__What to do__: Nothing is needed except the lines below that run from the one with "Privacy Policy (157, 2534)" through the one with "Articles (85, 2496)", repeated exactly.
** Study material follows **
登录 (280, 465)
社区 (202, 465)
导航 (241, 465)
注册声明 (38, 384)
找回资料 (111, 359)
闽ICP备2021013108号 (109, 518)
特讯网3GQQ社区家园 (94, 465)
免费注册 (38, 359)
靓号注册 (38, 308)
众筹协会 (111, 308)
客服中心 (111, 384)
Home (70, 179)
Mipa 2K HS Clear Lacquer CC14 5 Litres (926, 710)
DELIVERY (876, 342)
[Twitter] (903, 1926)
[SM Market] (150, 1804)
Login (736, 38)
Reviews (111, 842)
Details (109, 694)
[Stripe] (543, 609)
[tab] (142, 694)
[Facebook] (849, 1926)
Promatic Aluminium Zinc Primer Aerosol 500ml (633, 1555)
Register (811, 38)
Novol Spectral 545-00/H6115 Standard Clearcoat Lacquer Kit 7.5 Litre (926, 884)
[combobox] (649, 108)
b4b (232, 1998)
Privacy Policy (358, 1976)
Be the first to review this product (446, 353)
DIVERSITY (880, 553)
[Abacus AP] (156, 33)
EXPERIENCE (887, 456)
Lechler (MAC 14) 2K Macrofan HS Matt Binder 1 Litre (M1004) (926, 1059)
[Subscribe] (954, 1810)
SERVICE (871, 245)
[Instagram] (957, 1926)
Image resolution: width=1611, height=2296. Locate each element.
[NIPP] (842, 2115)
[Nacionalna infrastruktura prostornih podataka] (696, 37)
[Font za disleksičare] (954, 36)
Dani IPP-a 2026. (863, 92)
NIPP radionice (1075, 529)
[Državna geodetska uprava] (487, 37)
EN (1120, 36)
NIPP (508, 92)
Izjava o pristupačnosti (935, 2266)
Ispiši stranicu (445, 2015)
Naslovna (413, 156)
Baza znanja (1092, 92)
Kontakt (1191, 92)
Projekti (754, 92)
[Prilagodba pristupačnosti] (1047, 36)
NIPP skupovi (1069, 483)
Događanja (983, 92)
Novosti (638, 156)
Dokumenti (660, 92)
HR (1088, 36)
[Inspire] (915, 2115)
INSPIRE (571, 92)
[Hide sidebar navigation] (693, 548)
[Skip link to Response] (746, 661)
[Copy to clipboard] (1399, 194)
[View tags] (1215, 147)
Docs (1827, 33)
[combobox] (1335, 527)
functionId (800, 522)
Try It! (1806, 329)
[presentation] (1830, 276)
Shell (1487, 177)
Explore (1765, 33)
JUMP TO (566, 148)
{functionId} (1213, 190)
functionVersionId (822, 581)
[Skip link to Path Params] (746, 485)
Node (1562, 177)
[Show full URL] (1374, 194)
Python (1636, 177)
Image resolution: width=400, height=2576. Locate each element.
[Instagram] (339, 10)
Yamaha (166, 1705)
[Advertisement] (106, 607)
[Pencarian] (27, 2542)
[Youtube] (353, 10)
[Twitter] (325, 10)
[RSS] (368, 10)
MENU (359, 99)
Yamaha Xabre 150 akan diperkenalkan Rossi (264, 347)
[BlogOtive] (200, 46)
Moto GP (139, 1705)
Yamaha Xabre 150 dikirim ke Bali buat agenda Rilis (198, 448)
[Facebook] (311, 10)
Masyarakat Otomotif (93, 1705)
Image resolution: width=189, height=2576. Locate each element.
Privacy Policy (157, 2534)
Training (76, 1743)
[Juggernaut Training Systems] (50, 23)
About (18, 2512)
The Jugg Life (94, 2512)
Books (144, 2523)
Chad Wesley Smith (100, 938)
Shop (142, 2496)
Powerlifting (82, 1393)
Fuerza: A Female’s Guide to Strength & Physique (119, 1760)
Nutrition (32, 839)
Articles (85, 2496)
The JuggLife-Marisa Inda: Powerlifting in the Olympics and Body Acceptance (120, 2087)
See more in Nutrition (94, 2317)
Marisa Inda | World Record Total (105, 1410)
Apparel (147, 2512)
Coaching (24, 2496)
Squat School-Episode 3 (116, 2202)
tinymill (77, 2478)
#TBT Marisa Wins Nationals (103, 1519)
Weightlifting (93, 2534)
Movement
** End of Study material **
__Solution__:
Privacy Policy (157, 2534)
Training (76, 1743)
[Juggernaut Training Systems] (50, 23)
About (18, 2512)
The Jugg Life (94, 2512)
Books (144, 2523)
Chad Wesley Smith (100, 938)
Shop (142, 2496)
Powerlifting (82, 1393)
Fuerza: A Female’s Guide to Strength & Physique (119, 1760)
Nutrition (32, 839)
Articles (85, 2496)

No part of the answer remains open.